» PROVIDED TEXT:
BEGIN

I was 18 when I dropped out of school.
I was convinced to blame it on anxiety. My classmates were making fun of me. I felt isolated and the school environment caused a lot of distress.
That was true. Yet, not everything.
Years later, I realized what truly made me uncomfortable.
My anxiety was due to the expectations. Everyone thought I was the smartest girl in class and was expected to get top grades. My family, my teachers, my classmates. I couldn’t be the best anymore. I was overwhelmed by the expectations; I had mental breakdowns.
The reason why I was no longer able to get top grades was that I quitted doing homework.
Actually I stopped doing homework in 3rd grade.
In middle school, I gave up having notebooks. I no longer had the notes I needed to study. I was too ashamed to ask my classmates for theirs.
Why was that? Hard to believe, but I was a perfectionist.
Suddenly, school rhythms skyrocketed, and I couldn’t keep up with them. I couldn’t keep my notebooks tidy, I couldn’t take the time to keep a decent handwriting. I was so frustrated I gave up. Perfectionism made me lazy and messy.
How can you tell a person is obsessed with perfection, if they’re so lazy and untidy?
I kept on getting good grades until the 3rd year of high school.
Why was I preoccupied with perfection?
I was a normal kid. I liked to be praised and hated to be criticized.
I craved for praise and appreciation. I was proud and loved to make my family proud. Nothing felt as good as making people happy, and nothing felt as bad as making people sad or angry. Failure was something I couldn’t avoid, yet I was unable to accept it.

END

» DATA:
BEGIN

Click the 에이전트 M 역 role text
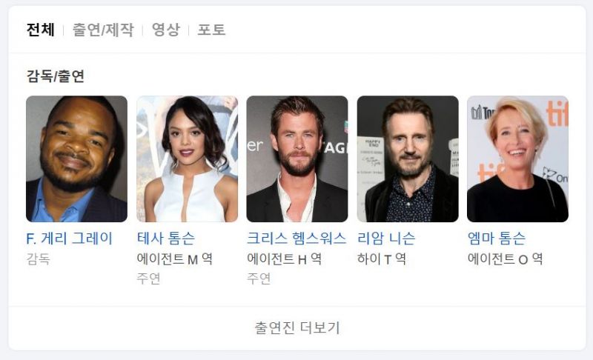Viewport: 593px width, 360px height. click(x=174, y=259)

END

» PROBLEM 1: Decide whether each statement agrees with the essay about dropping out, answering yes or no and quoting the words from the essay that settle it: (a) The writer stopped doing homework in middle school. (b) The writer kept getting good grades until the third year of high school. (c) The writer asked classmates for their notes.
» PROBLEM 2: Reproduce word for word everything in the essay about dropping out from "Why was that?" down to "to accept it.".
Rely on the essay about dropping out alone.

» TASK OUTPUT 1:
(a) No: "Actually I stopped doing homework in 3rd grade."
(b) Yes: "I kept on getting good grades until the 3rd year of high school."
(c) No: "I was too ashamed to ask my classmates for theirs."

» TASK OUTPUT 2:
Why was that? Hard to believe, but I was a perfectionist.
Suddenly, school rhythms skyrocketed, and I couldn’t keep up with them. I couldn’t keep my notebooks tidy, I couldn’t take the time to keep a decent handwriting. I was so frustrated I gave up. Perfectionism made me lazy and messy.
How can you tell a person is obsessed with perfection, if they’re so lazy and untidy?
I kept on getting good grades until the 3rd year of high school.
Why was I preoccupied with perfection?
I was a normal kid. I liked to be praised and hated to be criticized.
I craved for praise and appreciation. I was proud and loved to make my family proud. Nothing felt as good as making people happy, and nothing felt as bad as making people sad or angry. Failure was something I couldn’t avoid, yet I was unable to accept it.